* **EXERCISE INSTRUCTIONS**
Without changing anything, reproduce every record below.

* **SUPPLIED RECORDS**
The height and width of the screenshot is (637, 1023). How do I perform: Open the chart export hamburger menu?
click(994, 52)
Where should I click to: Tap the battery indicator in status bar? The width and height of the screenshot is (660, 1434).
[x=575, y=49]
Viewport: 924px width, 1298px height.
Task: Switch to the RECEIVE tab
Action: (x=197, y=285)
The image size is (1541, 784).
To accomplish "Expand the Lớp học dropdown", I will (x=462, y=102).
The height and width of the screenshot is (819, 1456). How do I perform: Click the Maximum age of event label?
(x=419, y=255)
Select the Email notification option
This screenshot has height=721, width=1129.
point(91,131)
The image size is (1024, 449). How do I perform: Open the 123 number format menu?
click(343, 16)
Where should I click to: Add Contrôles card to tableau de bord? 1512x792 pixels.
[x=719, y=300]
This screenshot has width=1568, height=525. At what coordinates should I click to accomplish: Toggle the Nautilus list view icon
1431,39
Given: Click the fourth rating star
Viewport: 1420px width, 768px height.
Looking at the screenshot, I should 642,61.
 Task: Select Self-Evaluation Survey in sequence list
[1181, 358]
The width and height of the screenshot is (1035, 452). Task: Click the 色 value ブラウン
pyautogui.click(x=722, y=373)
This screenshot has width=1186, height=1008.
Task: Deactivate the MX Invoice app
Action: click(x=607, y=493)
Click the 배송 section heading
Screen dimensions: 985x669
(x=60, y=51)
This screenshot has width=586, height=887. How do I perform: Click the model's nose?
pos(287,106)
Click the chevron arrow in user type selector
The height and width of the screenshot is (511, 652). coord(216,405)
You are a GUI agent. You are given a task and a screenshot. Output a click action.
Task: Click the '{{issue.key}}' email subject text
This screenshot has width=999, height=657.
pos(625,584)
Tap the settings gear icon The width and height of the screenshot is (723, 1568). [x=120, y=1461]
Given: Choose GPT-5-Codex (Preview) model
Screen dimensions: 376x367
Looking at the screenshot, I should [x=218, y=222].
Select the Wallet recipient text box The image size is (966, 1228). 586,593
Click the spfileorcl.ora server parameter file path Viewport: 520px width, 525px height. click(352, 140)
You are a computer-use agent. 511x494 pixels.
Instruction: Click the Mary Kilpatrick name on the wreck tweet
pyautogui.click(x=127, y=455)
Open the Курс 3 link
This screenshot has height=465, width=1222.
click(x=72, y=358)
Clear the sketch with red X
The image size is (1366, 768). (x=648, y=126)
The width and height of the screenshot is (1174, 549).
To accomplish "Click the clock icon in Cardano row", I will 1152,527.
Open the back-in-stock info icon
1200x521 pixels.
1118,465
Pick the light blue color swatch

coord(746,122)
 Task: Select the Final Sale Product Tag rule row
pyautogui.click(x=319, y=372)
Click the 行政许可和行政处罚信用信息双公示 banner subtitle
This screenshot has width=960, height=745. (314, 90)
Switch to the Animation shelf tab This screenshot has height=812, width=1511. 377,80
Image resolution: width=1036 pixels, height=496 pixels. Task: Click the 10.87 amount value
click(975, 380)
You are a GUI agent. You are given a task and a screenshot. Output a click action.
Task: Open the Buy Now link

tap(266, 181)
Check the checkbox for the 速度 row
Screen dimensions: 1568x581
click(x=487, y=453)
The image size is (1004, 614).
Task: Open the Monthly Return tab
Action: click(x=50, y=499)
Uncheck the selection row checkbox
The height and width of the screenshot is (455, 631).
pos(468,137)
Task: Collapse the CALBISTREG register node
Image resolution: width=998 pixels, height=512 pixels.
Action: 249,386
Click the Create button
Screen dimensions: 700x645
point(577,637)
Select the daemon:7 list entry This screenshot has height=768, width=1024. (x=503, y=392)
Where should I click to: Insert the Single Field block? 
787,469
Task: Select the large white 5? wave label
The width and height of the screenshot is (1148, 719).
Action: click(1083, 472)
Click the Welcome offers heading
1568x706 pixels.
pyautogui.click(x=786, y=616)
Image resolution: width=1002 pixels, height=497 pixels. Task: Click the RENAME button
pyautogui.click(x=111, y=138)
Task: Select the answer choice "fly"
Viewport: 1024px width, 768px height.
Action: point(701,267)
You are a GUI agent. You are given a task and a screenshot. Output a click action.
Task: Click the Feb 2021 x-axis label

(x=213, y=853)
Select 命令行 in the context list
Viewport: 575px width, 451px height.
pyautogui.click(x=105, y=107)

* **WRITTEN REPLY**
The height and width of the screenshot is (637, 1023). How do I perform: Open the chart export hamburger menu?
click(994, 52)
Where should I click to: Tap the battery indicator in status bar? The width and height of the screenshot is (660, 1434).
[x=575, y=49]
Viewport: 924px width, 1298px height.
Task: Switch to the RECEIVE tab
Action: (x=197, y=285)
The image size is (1541, 784).
To accomplish "Expand the Lớp học dropdown", I will (x=462, y=102).
The height and width of the screenshot is (819, 1456). How do I perform: Click the Maximum age of event label?
(x=419, y=255)
Select the Email notification option
This screenshot has height=721, width=1129.
point(91,131)
The image size is (1024, 449). How do I perform: Open the 123 number format menu?
click(343, 16)
Where should I click to: Add Contrôles card to tableau de bord? 1512x792 pixels.
[x=719, y=300]
This screenshot has width=1568, height=525. At what coordinates should I click to accomplish: Toggle the Nautilus list view icon
1431,39
Given: Click the fourth rating star
Viewport: 1420px width, 768px height.
Looking at the screenshot, I should 642,61.
 Task: Select Self-Evaluation Survey in sequence list
[1181, 358]
The width and height of the screenshot is (1035, 452). Task: Click the 色 value ブラウン
pyautogui.click(x=722, y=373)
This screenshot has width=1186, height=1008.
Task: Deactivate the MX Invoice app
Action: click(x=607, y=493)
Click the 배송 section heading
Screen dimensions: 985x669
(x=60, y=51)
This screenshot has width=586, height=887. How do I perform: Click the model's nose?
pos(287,106)
Click the chevron arrow in user type selector
The height and width of the screenshot is (511, 652). coord(216,405)
You are a GUI agent. You are given a task and a screenshot. Output a click action.
Task: Click the '{{issue.key}}' email subject text
This screenshot has width=999, height=657.
pos(625,584)
Tap the settings gear icon The width and height of the screenshot is (723, 1568). [x=120, y=1461]
Given: Choose GPT-5-Codex (Preview) model
Screen dimensions: 376x367
Looking at the screenshot, I should [x=218, y=222].
Select the Wallet recipient text box The image size is (966, 1228). 586,593
Click the spfileorcl.ora server parameter file path Viewport: 520px width, 525px height. click(352, 140)
You are a computer-use agent. 511x494 pixels.
Instruction: Click the Mary Kilpatrick name on the wreck tweet
pyautogui.click(x=127, y=455)
Open the Курс 3 link
This screenshot has height=465, width=1222.
click(x=72, y=358)
Clear the sketch with red X
The image size is (1366, 768). (x=648, y=126)
The width and height of the screenshot is (1174, 549).
To accomplish "Click the clock icon in Cardano row", I will 1152,527.
Open the back-in-stock info icon
1200x521 pixels.
1118,465
Pick the light blue color swatch

coord(746,122)
 Task: Select the Final Sale Product Tag rule row
pyautogui.click(x=319, y=372)
Click the 行政许可和行政处罚信用信息双公示 banner subtitle
This screenshot has width=960, height=745. (314, 90)
Switch to the Animation shelf tab This screenshot has height=812, width=1511. 377,80
Image resolution: width=1036 pixels, height=496 pixels. Task: Click the 10.87 amount value
click(975, 380)
You are a GUI agent. You are given a task and a screenshot. Output a click action.
Task: Open the Buy Now link

tap(266, 181)
Check the checkbox for the 速度 row
Screen dimensions: 1568x581
click(x=487, y=453)
The image size is (1004, 614).
Task: Open the Monthly Return tab
Action: click(x=50, y=499)
Uncheck the selection row checkbox
The height and width of the screenshot is (455, 631).
pos(468,137)
Task: Collapse the CALBISTREG register node
Image resolution: width=998 pixels, height=512 pixels.
Action: 249,386
Click the Create button
Screen dimensions: 700x645
point(577,637)
Select the daemon:7 list entry This screenshot has height=768, width=1024. (x=503, y=392)
Where should I click to: Insert the Single Field block? 
787,469
Task: Select the large white 5? wave label
The width and height of the screenshot is (1148, 719).
Action: click(1083, 472)
Click the Welcome offers heading
1568x706 pixels.
pyautogui.click(x=786, y=616)
Image resolution: width=1002 pixels, height=497 pixels. Task: Click the RENAME button
pyautogui.click(x=111, y=138)
Task: Select the answer choice "fly"
Viewport: 1024px width, 768px height.
Action: point(701,267)
You are a GUI agent. You are given a task and a screenshot. Output a click action.
Task: Click the Feb 2021 x-axis label

(x=213, y=853)
Select 命令行 in the context list
Viewport: 575px width, 451px height.
pyautogui.click(x=105, y=107)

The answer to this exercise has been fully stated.